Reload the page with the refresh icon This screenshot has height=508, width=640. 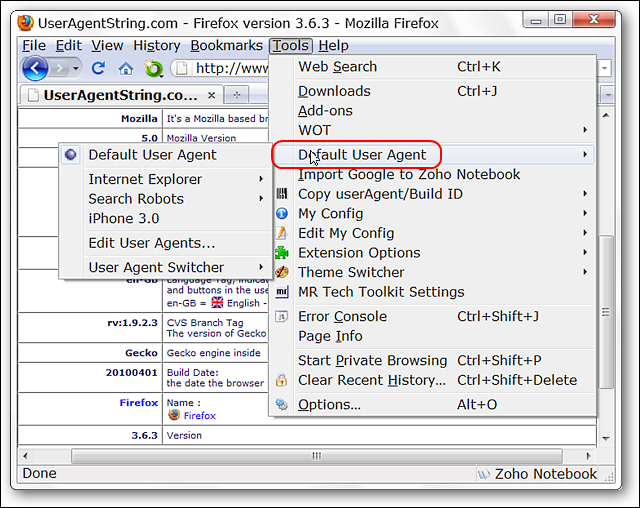[98, 68]
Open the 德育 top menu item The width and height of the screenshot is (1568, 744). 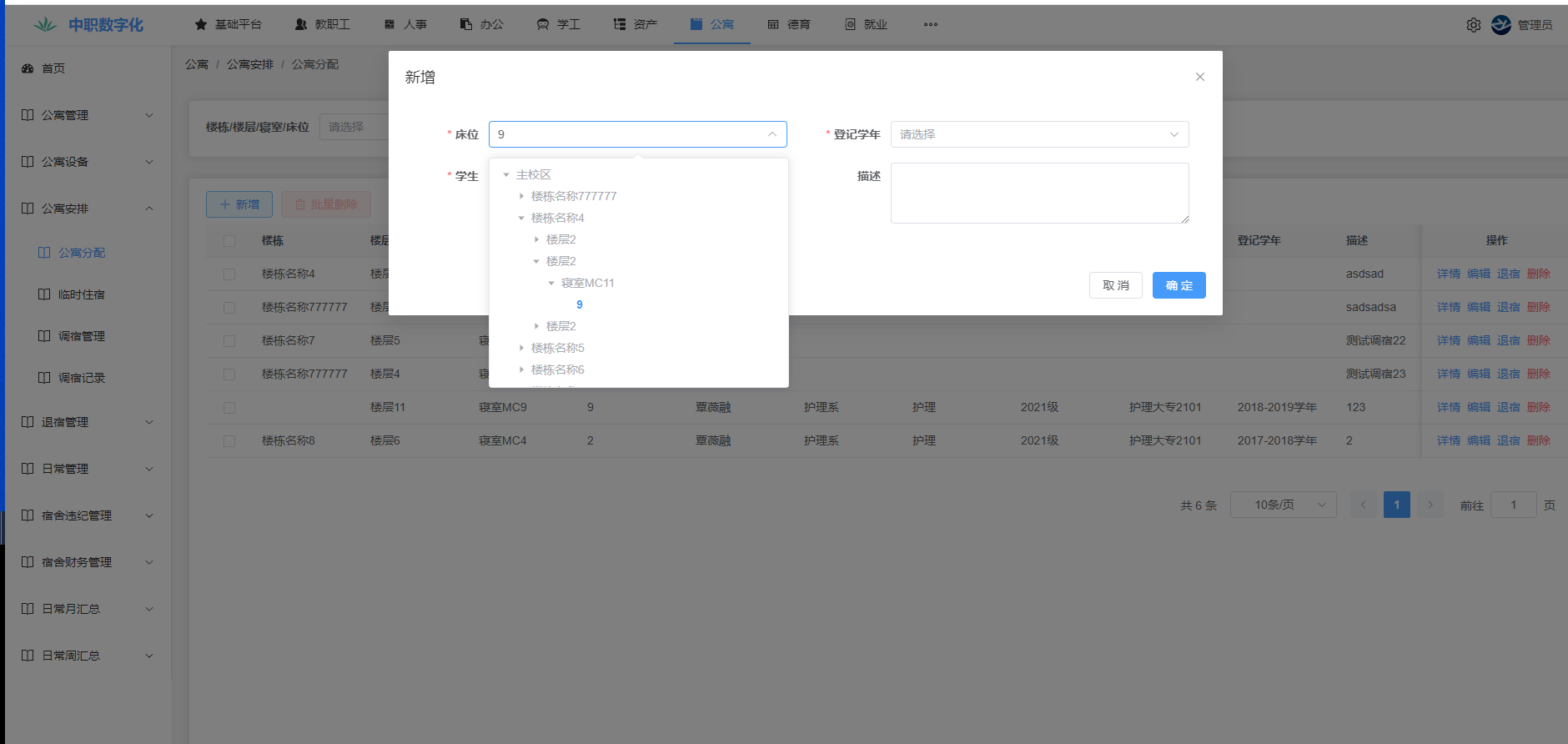789,24
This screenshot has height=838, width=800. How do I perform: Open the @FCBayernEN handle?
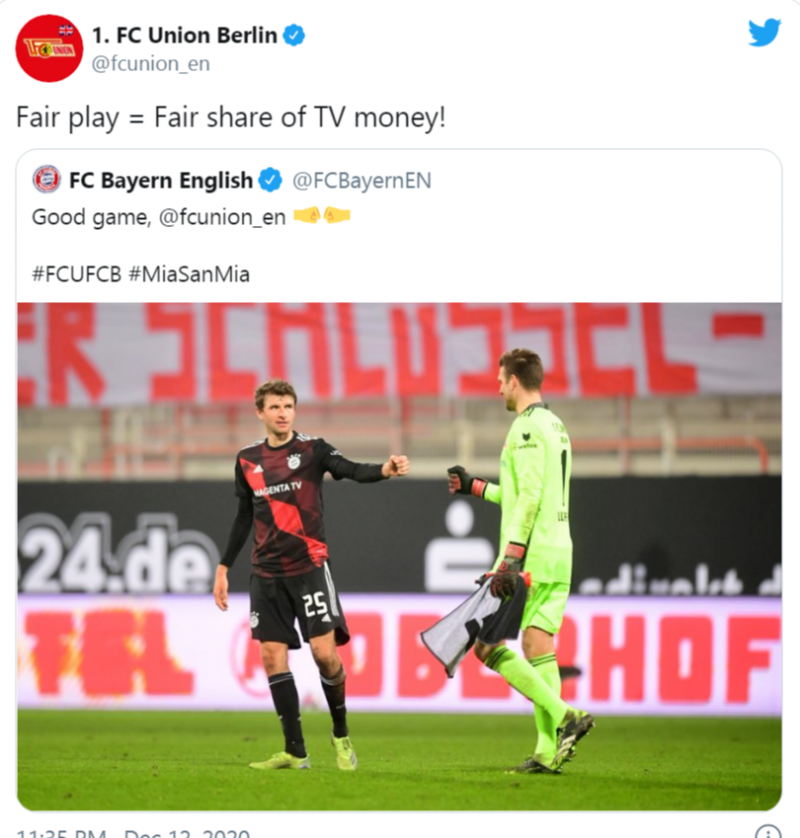click(362, 180)
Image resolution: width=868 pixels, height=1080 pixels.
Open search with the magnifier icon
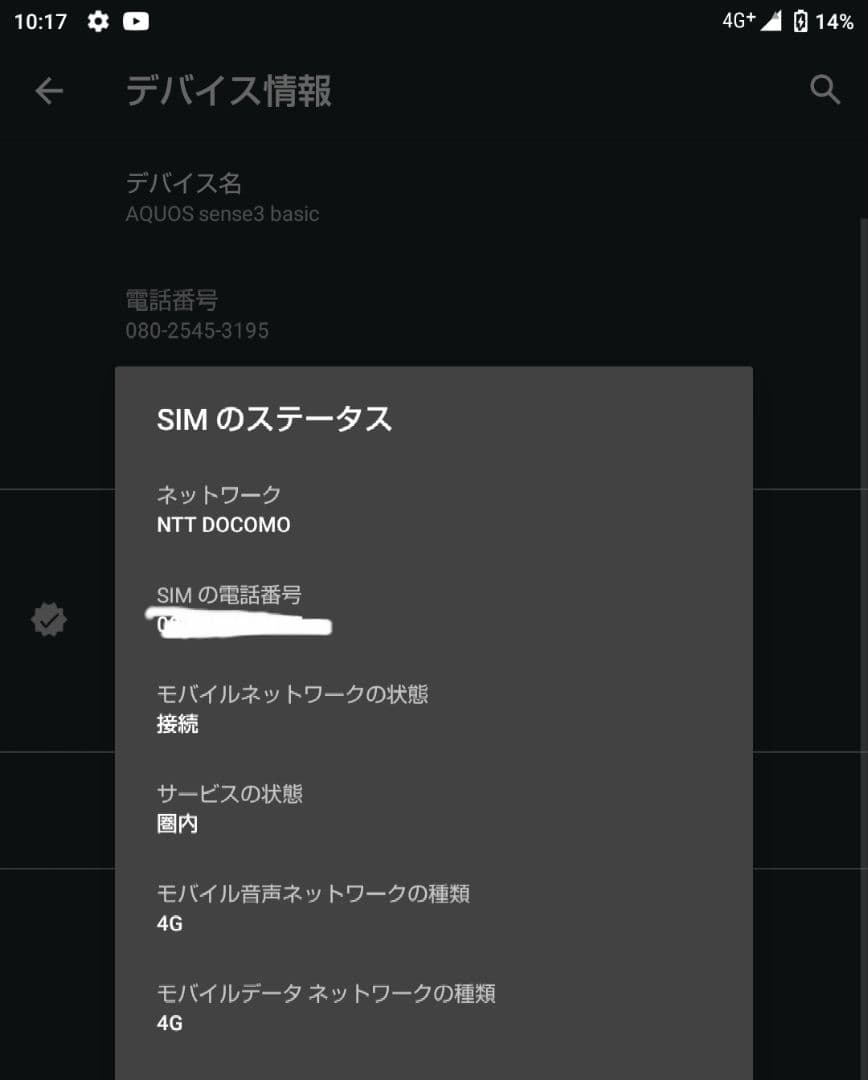(824, 90)
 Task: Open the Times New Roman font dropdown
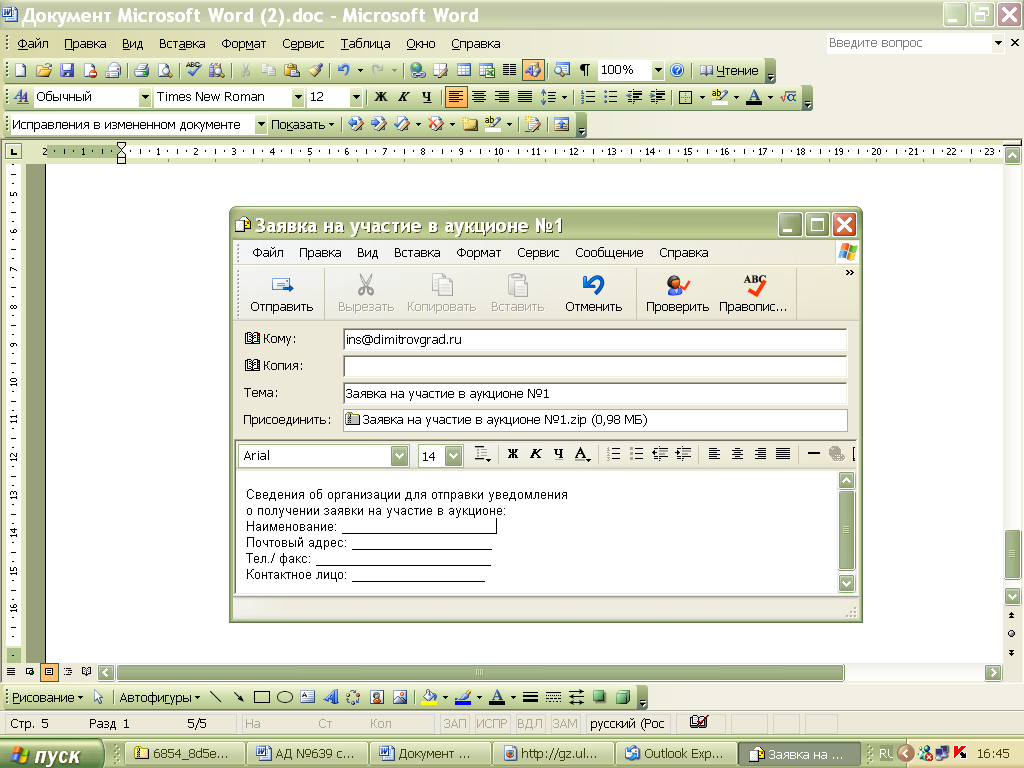click(x=298, y=97)
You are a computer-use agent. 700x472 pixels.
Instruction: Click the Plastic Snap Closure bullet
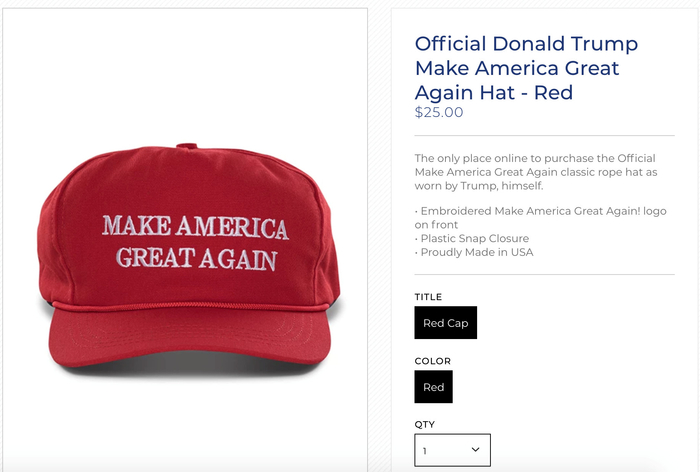pyautogui.click(x=472, y=238)
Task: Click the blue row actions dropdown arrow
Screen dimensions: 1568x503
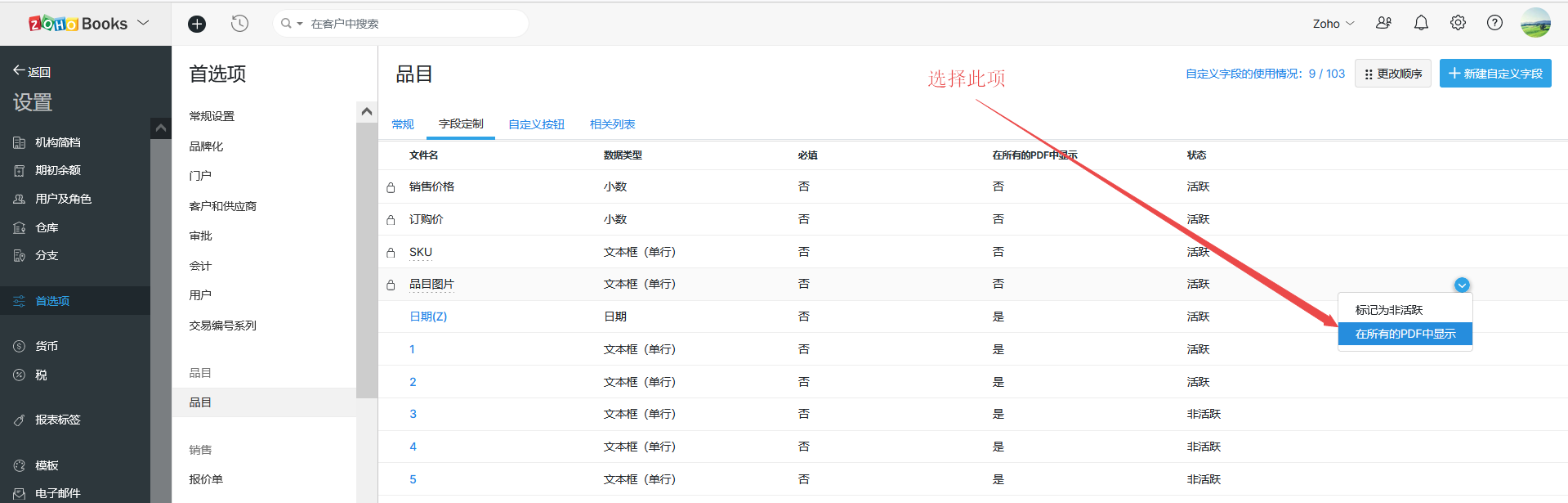Action: [1462, 285]

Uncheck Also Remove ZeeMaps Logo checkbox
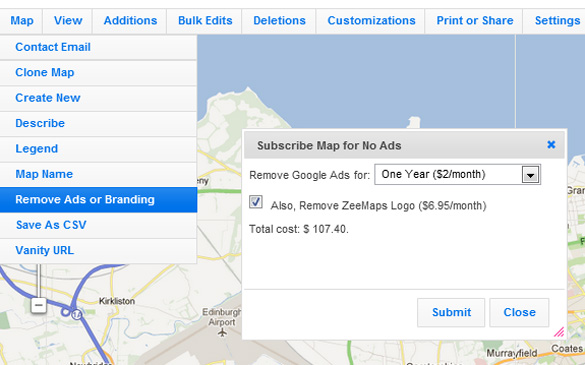pyautogui.click(x=256, y=202)
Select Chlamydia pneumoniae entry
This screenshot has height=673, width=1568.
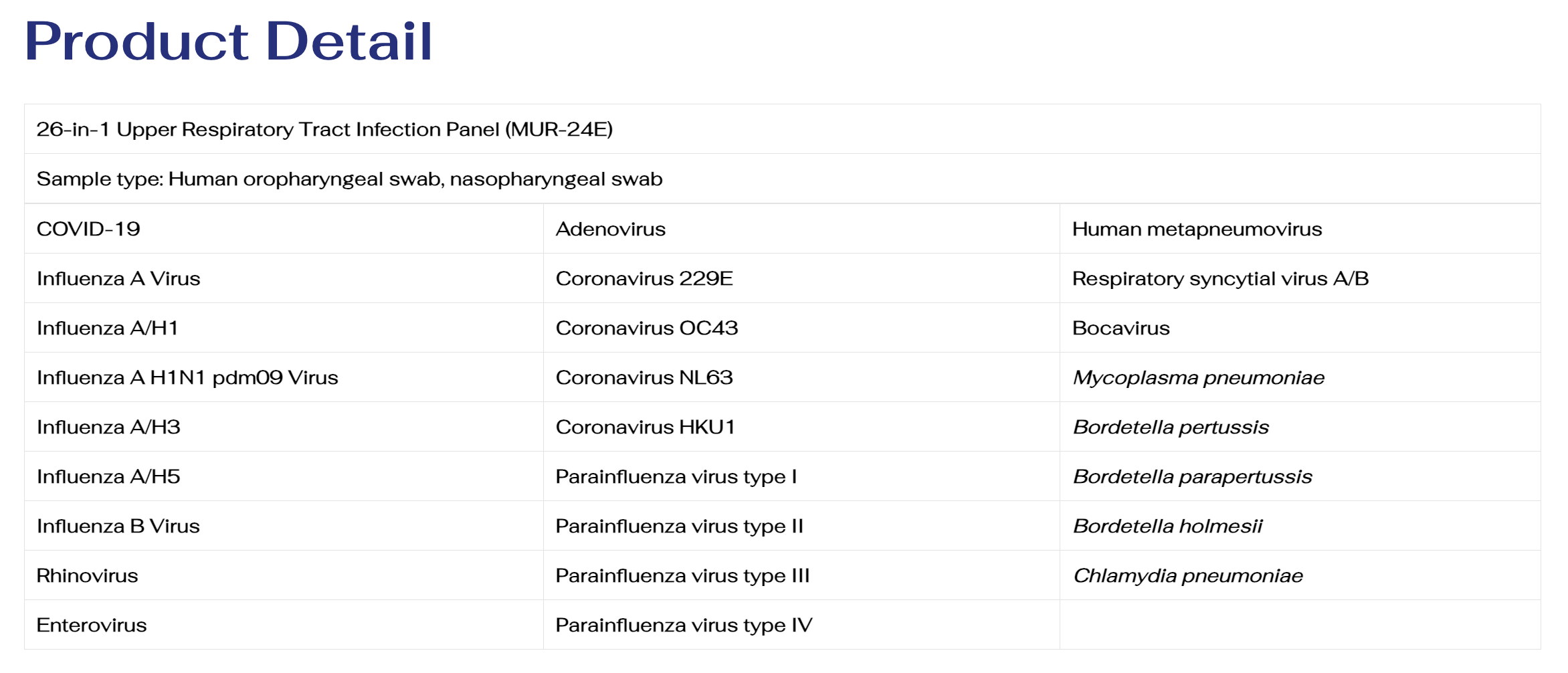(x=1300, y=575)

+===+

* YOUR ASSIGNMENT: Using the word "pixels" as the filter, copy each matching line from the material.

* RESULT OF THE EXERCISE:
Image resolution: width=868 pixels, height=1080 pixels.
You are a computer-use agent. 700x472 pixels.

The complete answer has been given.